START Material provided

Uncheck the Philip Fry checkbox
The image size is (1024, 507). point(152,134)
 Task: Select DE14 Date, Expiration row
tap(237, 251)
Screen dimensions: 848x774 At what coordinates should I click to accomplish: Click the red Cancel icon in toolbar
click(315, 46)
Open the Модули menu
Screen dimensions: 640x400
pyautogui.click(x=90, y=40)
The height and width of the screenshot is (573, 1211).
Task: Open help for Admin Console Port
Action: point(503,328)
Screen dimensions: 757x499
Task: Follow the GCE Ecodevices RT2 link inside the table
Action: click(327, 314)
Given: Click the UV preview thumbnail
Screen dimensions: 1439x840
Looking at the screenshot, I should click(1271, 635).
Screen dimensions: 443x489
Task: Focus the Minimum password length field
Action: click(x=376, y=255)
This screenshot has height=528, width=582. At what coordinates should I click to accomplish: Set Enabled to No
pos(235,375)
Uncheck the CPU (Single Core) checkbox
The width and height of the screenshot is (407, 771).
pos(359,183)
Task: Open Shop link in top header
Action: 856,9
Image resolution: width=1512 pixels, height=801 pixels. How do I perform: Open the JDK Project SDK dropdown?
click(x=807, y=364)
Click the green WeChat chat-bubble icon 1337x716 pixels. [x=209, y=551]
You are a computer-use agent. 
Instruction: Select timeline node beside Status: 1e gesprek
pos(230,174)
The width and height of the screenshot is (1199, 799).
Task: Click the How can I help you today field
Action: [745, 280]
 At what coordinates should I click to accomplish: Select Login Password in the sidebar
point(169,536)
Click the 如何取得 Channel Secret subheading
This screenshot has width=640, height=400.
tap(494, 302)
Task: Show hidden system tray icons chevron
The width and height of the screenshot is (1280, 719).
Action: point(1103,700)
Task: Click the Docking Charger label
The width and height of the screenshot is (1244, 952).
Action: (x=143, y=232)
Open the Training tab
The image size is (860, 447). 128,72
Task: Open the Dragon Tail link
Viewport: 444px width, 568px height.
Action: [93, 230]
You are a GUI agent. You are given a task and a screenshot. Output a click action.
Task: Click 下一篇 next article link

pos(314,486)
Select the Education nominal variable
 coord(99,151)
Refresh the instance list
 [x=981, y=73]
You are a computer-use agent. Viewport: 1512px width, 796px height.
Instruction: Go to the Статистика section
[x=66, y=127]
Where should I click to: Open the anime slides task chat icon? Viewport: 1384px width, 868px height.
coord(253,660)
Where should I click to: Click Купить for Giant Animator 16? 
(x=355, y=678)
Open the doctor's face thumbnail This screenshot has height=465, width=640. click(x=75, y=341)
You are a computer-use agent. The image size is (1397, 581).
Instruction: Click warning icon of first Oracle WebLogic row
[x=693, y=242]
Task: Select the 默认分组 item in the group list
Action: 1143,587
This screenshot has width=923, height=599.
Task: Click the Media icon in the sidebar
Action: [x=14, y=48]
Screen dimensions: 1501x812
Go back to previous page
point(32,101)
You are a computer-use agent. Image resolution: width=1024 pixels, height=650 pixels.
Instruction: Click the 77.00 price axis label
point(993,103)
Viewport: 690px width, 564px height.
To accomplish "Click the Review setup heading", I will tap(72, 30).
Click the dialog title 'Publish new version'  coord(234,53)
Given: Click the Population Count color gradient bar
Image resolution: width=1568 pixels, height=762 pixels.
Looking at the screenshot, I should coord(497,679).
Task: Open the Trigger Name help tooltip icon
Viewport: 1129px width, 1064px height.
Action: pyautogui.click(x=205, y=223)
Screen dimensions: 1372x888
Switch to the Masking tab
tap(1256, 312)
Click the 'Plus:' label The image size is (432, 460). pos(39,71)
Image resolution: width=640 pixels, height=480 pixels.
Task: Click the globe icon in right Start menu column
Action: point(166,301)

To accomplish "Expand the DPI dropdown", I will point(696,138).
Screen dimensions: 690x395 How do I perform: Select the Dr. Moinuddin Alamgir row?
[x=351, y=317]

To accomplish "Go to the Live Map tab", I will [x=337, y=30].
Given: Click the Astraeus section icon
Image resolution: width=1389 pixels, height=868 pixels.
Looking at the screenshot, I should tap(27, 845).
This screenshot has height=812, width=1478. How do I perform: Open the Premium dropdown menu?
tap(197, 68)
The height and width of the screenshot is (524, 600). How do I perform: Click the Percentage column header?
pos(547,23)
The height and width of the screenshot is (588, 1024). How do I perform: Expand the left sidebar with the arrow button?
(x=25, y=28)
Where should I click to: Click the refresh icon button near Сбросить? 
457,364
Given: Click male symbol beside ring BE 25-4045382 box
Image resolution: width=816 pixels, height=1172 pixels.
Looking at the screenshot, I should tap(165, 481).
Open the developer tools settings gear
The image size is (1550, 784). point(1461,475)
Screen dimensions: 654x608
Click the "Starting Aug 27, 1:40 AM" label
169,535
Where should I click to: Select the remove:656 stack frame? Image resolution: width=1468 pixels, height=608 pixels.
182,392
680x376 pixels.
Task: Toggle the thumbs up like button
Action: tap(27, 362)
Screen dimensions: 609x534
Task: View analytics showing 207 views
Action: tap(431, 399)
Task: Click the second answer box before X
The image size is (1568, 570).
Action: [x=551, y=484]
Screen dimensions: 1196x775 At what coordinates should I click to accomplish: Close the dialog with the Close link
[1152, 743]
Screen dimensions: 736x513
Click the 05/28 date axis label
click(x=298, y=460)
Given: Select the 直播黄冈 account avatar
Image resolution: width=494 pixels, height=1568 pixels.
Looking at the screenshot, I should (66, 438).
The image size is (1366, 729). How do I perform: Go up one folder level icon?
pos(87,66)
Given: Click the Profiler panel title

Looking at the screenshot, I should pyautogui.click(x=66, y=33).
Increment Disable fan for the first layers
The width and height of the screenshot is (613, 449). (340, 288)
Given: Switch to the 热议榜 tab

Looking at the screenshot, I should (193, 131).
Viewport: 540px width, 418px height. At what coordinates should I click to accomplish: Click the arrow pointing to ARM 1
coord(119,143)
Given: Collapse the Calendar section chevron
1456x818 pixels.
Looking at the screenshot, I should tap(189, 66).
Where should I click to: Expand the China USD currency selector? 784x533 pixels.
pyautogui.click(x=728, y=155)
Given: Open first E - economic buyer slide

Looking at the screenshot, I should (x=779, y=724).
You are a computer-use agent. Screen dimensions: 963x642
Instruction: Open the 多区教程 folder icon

END Material provided

▸ What is asked
Copy out all of the items above line for line, without any alteration.

▸ Solved problem
Uncheck the Philip Fry checkbox
The image size is (1024, 507). point(152,134)
 Task: Select DE14 Date, Expiration row
tap(237, 251)
Screen dimensions: 848x774 At what coordinates should I click to accomplish: Click the red Cancel icon in toolbar
click(315, 46)
Open the Модули menu
Screen dimensions: 640x400
pyautogui.click(x=90, y=40)
The height and width of the screenshot is (573, 1211).
Task: Open help for Admin Console Port
Action: point(503,328)
Screen dimensions: 757x499
Task: Follow the GCE Ecodevices RT2 link inside the table
Action: click(327, 314)
Given: Click the UV preview thumbnail
Screen dimensions: 1439x840
Looking at the screenshot, I should click(1271, 635).
Screen dimensions: 443x489
Task: Focus the Minimum password length field
Action: click(x=376, y=255)
This screenshot has height=528, width=582. At what coordinates should I click to accomplish: Set Enabled to No
pos(235,375)
Uncheck the CPU (Single Core) checkbox
The width and height of the screenshot is (407, 771).
pos(359,183)
Task: Open Shop link in top header
Action: 856,9
Image resolution: width=1512 pixels, height=801 pixels. How do I perform: Open the JDK Project SDK dropdown?
click(x=807, y=364)
Click the green WeChat chat-bubble icon 1337x716 pixels. [x=209, y=551]
You are a computer-use agent. 
Instruction: Select timeline node beside Status: 1e gesprek
pos(230,174)
The width and height of the screenshot is (1199, 799).
Task: Click the How can I help you today field
Action: [745, 280]
 At what coordinates should I click to accomplish: Select Login Password in the sidebar
point(169,536)
Click the 如何取得 Channel Secret subheading
This screenshot has width=640, height=400.
tap(494, 302)
Task: Show hidden system tray icons chevron
The width and height of the screenshot is (1280, 719).
Action: point(1103,700)
Task: Click the Docking Charger label
The width and height of the screenshot is (1244, 952).
Action: (x=143, y=232)
Open the Training tab
The image size is (860, 447). 128,72
Task: Open the Dragon Tail link
Viewport: 444px width, 568px height.
Action: [93, 230]
You are a GUI agent. You are given a task and a screenshot. Output a click action.
Task: Click 下一篇 next article link

pos(314,486)
Select the Education nominal variable
 coord(99,151)
Refresh the instance list
 [x=981, y=73]
You are a computer-use agent. Viewport: 1512px width, 796px height.
Instruction: Go to the Статистика section
[x=66, y=127]
Where should I click to: Open the anime slides task chat icon? Viewport: 1384px width, 868px height.
coord(253,660)
Where should I click to: Click Купить for Giant Animator 16? 
(x=355, y=678)
Open the doctor's face thumbnail This screenshot has height=465, width=640. click(x=75, y=341)
You are a computer-use agent. The image size is (1397, 581).
Instruction: Click warning icon of first Oracle WebLogic row
[x=693, y=242]
Task: Select the 默认分组 item in the group list
Action: 1143,587
This screenshot has width=923, height=599.
Task: Click the Media icon in the sidebar
Action: [x=14, y=48]
Screen dimensions: 1501x812
Go back to previous page
point(32,101)
You are a computer-use agent. Image resolution: width=1024 pixels, height=650 pixels.
Instruction: Click the 77.00 price axis label
point(993,103)
Viewport: 690px width, 564px height.
To accomplish "Click the Review setup heading", I will tap(72, 30).
Click the dialog title 'Publish new version'  coord(234,53)
Given: Click the Population Count color gradient bar
Image resolution: width=1568 pixels, height=762 pixels.
Looking at the screenshot, I should coord(497,679).
Task: Open the Trigger Name help tooltip icon
Viewport: 1129px width, 1064px height.
Action: pyautogui.click(x=205, y=223)
Screen dimensions: 1372x888
Switch to the Masking tab
tap(1256, 312)
Click the 'Plus:' label The image size is (432, 460). pos(39,71)
Image resolution: width=640 pixels, height=480 pixels.
Task: Click the globe icon in right Start menu column
Action: point(166,301)

To accomplish "Expand the DPI dropdown", I will point(696,138).
Screen dimensions: 690x395 How do I perform: Select the Dr. Moinuddin Alamgir row?
[x=351, y=317]

To accomplish "Go to the Live Map tab", I will [x=337, y=30].
Given: Click the Astraeus section icon
Image resolution: width=1389 pixels, height=868 pixels.
Looking at the screenshot, I should tap(27, 845).
This screenshot has height=812, width=1478. How do I perform: Open the Premium dropdown menu?
tap(197, 68)
The height and width of the screenshot is (524, 600). How do I perform: Click the Percentage column header?
pos(547,23)
The height and width of the screenshot is (588, 1024). How do I perform: Expand the left sidebar with the arrow button?
(x=25, y=28)
Where should I click to: Click the refresh icon button near Сбросить? 
457,364
Given: Click male symbol beside ring BE 25-4045382 box
Image resolution: width=816 pixels, height=1172 pixels.
Looking at the screenshot, I should tap(165, 481).
Open the developer tools settings gear
The image size is (1550, 784). point(1461,475)
Screen dimensions: 654x608
Click the "Starting Aug 27, 1:40 AM" label
169,535
Where should I click to: Select the remove:656 stack frame? Image resolution: width=1468 pixels, height=608 pixels.
182,392
680x376 pixels.
Task: Toggle the thumbs up like button
Action: tap(27, 362)
Screen dimensions: 609x534
Task: View analytics showing 207 views
Action: tap(431, 399)
Task: Click the second answer box before X
The image size is (1568, 570).
Action: [x=551, y=484]
Screen dimensions: 1196x775 At what coordinates should I click to accomplish: Close the dialog with the Close link
[1152, 743]
Screen dimensions: 736x513
Click the 05/28 date axis label
click(x=298, y=460)
Given: Select the 直播黄冈 account avatar
Image resolution: width=494 pixels, height=1568 pixels.
Looking at the screenshot, I should (66, 438).
The image size is (1366, 729). How do I perform: Go up one folder level icon?
pos(87,66)
Given: Click the Profiler panel title

Looking at the screenshot, I should pyautogui.click(x=66, y=33).
Increment Disable fan for the first layers
The width and height of the screenshot is (613, 449). (340, 288)
Given: Switch to the 热议榜 tab

Looking at the screenshot, I should (193, 131).
Viewport: 540px width, 418px height. At what coordinates should I click to accomplish: Click the arrow pointing to ARM 1
coord(119,143)
Given: Collapse the Calendar section chevron
1456x818 pixels.
Looking at the screenshot, I should tap(189, 66).
Where should I click to: Expand the China USD currency selector? 784x533 pixels.
pyautogui.click(x=728, y=155)
Given: Open first E - economic buyer slide

Looking at the screenshot, I should (x=779, y=724).
You are a computer-use agent. Screen dimensions: 963x642
Instruction: Open the 多区教程 folder icon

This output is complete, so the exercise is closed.